Having read this article based on a recent study, apparently having one fewer child is the biggest thing by far that a person can do to reduce their carbon footprint. But is this individual focus useful or a waste of time?

As of 2010, annual global emissions of greenhouse gases stood at nearly 46 billion metric tons, expressed as carbon dioxide equivalents.

According to the Presidential climate action project, global emissions need to decline by about 60% by 2050. That’s 27.6 billion metric tons of CO2e.

An individual having one fewer child would reduce annual emissions 58.6 tCO2e per year. That means to reach the 60% target, 471 million people would need to have one fewer child than they otherwise would. It takes two people to make a child, so really that’s 235.5 million less babies between now and the deadline.
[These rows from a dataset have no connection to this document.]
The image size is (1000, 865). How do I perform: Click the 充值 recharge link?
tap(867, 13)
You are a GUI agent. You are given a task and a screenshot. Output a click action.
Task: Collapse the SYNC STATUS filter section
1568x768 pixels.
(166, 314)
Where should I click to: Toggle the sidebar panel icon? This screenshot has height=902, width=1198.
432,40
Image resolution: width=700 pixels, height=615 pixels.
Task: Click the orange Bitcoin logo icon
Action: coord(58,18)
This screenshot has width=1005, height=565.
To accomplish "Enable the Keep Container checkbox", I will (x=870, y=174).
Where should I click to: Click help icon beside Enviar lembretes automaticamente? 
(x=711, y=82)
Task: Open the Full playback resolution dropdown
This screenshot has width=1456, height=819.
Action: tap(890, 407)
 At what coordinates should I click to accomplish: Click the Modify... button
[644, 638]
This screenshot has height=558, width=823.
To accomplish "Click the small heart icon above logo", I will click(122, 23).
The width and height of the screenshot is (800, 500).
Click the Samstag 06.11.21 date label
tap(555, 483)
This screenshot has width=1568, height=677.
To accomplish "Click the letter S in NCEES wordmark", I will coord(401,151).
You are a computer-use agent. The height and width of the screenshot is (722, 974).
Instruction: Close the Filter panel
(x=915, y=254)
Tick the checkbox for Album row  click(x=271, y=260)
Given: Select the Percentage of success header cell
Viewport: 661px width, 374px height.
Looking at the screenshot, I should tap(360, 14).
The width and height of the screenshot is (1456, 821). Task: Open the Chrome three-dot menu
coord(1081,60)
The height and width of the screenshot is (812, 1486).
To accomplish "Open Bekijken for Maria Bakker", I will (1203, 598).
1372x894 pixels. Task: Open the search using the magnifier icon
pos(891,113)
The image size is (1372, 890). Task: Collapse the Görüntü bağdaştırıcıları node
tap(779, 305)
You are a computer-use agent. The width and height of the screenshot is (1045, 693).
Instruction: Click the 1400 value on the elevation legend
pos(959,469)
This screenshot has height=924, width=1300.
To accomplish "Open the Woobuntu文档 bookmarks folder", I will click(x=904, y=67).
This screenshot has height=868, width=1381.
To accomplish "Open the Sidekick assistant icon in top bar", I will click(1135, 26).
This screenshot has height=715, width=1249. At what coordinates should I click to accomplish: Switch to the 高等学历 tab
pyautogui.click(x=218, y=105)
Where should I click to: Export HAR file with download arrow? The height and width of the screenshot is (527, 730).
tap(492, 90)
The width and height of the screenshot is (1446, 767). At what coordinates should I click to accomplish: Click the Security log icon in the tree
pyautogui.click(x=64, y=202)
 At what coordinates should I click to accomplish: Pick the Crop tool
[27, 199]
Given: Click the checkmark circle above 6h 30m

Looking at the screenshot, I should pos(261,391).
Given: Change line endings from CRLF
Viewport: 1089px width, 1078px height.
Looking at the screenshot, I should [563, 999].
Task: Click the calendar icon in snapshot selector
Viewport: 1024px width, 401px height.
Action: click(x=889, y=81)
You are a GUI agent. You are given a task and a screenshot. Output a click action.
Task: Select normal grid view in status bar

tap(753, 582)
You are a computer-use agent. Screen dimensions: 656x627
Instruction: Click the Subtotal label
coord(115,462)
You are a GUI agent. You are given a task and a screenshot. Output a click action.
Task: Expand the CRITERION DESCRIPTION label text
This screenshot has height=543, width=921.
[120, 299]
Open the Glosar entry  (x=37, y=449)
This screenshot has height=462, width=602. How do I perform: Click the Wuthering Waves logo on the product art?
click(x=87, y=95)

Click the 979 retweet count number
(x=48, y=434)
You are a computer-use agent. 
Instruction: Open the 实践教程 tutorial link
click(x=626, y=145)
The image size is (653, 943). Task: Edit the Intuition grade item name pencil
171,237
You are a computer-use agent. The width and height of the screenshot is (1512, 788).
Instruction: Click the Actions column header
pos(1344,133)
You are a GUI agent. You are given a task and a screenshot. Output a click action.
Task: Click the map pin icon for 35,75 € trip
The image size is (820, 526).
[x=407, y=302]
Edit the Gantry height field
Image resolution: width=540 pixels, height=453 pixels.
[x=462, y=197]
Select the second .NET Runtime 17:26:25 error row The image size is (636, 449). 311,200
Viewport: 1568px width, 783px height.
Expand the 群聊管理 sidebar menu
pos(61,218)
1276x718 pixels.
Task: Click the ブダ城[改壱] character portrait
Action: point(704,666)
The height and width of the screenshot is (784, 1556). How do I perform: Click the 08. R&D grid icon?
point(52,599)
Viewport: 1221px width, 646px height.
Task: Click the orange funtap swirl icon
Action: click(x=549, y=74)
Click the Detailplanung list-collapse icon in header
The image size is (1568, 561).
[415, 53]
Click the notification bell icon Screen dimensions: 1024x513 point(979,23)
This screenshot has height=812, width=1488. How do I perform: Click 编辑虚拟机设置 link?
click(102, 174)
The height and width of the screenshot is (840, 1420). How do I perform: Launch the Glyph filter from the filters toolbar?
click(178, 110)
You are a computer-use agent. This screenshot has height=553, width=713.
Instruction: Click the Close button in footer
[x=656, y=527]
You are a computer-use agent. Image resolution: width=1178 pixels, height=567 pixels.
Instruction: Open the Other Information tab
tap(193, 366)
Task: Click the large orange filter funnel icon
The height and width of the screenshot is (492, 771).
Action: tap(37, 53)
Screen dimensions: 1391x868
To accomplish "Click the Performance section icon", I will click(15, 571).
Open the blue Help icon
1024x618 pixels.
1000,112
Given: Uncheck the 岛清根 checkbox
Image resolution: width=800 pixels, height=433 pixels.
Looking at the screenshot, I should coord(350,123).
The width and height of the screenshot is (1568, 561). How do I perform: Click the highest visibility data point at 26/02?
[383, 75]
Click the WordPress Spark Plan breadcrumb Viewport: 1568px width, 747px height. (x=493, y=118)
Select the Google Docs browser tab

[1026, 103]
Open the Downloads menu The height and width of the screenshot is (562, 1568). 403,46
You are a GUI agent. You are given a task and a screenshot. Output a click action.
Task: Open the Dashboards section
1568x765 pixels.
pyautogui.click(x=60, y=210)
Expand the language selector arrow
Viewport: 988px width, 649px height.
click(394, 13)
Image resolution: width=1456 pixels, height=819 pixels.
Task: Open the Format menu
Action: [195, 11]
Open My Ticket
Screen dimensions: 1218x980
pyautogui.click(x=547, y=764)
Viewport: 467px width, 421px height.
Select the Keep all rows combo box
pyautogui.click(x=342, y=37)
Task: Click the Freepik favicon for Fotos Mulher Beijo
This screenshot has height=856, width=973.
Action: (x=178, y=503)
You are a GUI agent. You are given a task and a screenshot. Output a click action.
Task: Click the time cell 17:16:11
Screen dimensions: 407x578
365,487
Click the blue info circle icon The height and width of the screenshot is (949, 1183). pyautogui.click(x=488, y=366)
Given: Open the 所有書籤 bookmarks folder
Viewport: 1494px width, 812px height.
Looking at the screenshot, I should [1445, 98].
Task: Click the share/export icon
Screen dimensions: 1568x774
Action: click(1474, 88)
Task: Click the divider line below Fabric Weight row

Only 142.6 million babies are born each year (according to 2013 figures), but we do have 32.5 years before the deadline.

Even if we imagine there was the best propaganda campaign possible, would it be possible to have 471 million people, 6.6% of the world’s population, motivated by climate change not to have a child when they otherwise would?

Fortunately, this isn’t the only or the main method by which reductions of emissions is sought. Each individual not having a child has the impact of 0.000000212% of the required emission reduction. At such a tiny part of the whole, a focus on individual responsibility for climate change seems unwarranted.